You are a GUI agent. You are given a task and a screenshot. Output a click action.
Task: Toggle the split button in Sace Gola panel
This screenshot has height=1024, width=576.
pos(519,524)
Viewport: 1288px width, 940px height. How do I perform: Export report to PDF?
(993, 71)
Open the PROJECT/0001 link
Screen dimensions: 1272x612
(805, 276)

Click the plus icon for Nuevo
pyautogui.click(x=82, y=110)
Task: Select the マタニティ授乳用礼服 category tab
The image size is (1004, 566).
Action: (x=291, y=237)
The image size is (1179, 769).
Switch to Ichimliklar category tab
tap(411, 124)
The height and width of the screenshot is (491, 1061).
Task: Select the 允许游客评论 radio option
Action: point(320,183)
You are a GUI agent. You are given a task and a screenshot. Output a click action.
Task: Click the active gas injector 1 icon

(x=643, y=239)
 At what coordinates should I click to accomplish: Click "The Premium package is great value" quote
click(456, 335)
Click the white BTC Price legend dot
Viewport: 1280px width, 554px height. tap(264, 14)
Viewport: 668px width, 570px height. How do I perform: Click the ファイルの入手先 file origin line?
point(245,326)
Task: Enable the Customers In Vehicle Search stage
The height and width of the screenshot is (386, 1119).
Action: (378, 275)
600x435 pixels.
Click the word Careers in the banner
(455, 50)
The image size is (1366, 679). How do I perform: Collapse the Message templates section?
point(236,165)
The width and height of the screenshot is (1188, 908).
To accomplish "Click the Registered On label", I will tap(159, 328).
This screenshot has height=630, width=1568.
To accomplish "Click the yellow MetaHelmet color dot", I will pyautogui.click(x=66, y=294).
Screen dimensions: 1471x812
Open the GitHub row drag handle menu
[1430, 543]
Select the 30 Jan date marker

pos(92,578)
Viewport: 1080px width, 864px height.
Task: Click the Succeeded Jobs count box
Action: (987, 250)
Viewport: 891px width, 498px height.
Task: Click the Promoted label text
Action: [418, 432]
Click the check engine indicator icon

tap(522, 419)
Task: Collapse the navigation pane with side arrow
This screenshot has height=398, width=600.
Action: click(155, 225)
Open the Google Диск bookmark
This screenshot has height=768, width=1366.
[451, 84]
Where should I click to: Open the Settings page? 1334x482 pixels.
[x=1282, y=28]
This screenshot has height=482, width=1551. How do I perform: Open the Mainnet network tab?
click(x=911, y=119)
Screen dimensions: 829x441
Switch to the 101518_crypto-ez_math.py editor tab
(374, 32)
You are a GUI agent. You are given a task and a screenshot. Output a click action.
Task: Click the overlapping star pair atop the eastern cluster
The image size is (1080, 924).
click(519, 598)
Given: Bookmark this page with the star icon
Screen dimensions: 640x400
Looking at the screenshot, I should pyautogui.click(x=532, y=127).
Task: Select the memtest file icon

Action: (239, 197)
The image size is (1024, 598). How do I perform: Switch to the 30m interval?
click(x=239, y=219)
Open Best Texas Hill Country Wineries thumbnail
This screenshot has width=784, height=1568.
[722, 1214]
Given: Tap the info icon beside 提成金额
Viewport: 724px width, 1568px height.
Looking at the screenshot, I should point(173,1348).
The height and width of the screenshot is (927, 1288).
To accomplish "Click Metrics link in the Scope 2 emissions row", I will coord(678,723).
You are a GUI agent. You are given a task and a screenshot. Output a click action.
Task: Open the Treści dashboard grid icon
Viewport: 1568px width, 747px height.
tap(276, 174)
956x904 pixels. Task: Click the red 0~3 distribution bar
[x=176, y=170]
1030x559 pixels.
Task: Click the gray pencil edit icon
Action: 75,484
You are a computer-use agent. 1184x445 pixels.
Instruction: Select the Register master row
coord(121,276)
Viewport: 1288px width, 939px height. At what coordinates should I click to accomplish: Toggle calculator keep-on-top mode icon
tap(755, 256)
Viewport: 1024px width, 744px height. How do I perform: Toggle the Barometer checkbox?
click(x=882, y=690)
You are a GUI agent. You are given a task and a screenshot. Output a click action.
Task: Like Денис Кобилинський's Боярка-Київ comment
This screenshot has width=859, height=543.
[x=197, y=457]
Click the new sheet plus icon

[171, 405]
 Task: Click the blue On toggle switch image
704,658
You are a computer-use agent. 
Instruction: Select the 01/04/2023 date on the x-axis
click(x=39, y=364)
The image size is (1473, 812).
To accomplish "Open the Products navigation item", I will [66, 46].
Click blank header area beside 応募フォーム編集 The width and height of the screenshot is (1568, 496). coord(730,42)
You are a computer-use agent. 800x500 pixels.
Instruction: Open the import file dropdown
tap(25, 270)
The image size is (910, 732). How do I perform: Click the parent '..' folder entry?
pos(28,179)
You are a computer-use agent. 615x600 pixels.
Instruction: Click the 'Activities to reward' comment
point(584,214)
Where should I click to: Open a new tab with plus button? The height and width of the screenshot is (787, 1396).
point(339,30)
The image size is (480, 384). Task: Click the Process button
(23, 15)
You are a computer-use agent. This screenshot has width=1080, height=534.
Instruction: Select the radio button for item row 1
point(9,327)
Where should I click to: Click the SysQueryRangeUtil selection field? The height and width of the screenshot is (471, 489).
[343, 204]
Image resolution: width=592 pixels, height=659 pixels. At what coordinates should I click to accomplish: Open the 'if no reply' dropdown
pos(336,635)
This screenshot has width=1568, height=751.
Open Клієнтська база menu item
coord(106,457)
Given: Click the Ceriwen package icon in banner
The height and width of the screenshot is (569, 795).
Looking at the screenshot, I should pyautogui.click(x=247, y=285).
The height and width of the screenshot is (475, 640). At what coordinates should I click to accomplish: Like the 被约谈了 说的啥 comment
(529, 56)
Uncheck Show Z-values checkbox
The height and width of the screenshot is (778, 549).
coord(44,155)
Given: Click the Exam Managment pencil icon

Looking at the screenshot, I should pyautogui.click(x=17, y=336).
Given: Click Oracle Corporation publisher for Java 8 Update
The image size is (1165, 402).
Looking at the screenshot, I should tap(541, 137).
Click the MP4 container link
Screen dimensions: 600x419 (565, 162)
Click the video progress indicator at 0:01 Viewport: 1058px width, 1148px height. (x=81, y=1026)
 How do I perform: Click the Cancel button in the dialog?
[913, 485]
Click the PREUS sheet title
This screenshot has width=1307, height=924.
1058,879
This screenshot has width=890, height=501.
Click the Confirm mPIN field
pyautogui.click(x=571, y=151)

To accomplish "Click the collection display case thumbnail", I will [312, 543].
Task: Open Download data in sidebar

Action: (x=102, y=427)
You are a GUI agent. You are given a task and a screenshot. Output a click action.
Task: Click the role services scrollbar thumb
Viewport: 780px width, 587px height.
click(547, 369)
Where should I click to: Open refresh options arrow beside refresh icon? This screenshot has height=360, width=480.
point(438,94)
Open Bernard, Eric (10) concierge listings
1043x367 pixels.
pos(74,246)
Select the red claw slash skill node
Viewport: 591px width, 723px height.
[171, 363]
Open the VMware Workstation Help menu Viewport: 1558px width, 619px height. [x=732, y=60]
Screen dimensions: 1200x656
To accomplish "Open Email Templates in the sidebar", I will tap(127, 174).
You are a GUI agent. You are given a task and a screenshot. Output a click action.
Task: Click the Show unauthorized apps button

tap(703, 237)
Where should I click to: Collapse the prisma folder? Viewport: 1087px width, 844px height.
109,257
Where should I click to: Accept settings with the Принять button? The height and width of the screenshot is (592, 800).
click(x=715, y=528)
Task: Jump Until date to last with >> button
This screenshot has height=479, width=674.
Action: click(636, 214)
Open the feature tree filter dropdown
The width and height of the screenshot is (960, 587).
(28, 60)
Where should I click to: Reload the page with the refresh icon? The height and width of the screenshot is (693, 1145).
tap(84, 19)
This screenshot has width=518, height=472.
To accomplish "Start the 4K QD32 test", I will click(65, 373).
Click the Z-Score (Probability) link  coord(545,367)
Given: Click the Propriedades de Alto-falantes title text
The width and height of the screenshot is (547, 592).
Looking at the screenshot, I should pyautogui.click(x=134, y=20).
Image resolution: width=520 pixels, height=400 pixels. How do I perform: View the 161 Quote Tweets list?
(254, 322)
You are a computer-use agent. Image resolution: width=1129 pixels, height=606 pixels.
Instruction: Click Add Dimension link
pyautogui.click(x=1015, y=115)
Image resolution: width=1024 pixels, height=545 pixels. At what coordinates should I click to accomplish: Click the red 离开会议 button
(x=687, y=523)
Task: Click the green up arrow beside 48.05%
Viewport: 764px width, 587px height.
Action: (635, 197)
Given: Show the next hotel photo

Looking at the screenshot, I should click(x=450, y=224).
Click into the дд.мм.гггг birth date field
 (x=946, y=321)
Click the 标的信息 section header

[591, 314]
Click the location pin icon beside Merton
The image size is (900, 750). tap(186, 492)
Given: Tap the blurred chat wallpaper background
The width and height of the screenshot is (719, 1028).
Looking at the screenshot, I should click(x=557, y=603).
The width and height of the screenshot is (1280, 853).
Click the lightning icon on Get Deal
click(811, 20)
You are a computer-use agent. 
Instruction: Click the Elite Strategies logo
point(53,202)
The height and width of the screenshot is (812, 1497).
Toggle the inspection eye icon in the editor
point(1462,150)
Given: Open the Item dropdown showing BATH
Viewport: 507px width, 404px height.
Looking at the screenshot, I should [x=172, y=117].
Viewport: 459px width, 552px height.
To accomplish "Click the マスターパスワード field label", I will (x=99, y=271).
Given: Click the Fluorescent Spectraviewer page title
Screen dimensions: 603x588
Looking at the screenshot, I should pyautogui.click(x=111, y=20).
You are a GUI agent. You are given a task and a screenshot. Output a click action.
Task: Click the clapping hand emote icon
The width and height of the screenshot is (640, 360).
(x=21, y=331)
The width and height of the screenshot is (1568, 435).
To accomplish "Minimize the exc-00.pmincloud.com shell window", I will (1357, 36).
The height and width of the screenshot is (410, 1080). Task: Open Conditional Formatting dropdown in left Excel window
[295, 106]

━━━━━━━━━━━━━━━━━━━━━━━━━━━━━━

** What you will do **
Where does the string "title" occur in the listing above? Return every line that contains it.

** Exercise response **
Click the PREUS sheet title
Given: Click the Propriedades de Alto-falantes title text
Given: Click the Fluorescent Spectraviewer page title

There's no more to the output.